PROBLEM TO SOLVE:
Say how many lines in the records hold the word "Toggle", and give nothing but that number.

SUPPLIED DATA:
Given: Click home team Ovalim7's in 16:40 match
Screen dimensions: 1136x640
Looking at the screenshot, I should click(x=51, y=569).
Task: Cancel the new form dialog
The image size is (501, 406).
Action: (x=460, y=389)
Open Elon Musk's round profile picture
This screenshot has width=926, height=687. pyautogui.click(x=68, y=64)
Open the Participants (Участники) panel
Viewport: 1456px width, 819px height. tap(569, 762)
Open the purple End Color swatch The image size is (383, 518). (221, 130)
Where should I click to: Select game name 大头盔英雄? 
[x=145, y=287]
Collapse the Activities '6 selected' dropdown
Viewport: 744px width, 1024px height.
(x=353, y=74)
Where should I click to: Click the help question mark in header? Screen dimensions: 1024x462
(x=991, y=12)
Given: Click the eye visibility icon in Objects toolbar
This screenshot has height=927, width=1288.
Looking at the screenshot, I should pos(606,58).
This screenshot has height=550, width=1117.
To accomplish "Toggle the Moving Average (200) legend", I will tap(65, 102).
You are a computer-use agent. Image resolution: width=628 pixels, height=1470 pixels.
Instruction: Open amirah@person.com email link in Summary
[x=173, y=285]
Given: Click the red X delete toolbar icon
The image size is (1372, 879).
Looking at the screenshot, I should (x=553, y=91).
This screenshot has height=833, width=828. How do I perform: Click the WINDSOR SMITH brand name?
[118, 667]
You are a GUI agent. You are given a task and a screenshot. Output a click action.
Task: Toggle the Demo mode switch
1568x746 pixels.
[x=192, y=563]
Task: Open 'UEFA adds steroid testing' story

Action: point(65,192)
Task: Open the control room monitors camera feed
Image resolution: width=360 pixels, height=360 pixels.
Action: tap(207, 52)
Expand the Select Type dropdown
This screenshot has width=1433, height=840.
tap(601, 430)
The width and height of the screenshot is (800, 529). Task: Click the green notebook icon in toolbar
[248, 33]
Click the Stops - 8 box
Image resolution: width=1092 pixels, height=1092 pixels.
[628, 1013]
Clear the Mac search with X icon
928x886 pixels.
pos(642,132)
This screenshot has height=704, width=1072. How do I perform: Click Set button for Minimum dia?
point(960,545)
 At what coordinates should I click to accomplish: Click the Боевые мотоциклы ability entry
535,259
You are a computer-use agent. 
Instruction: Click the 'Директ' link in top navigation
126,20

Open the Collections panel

YOUR RESPONSE:
2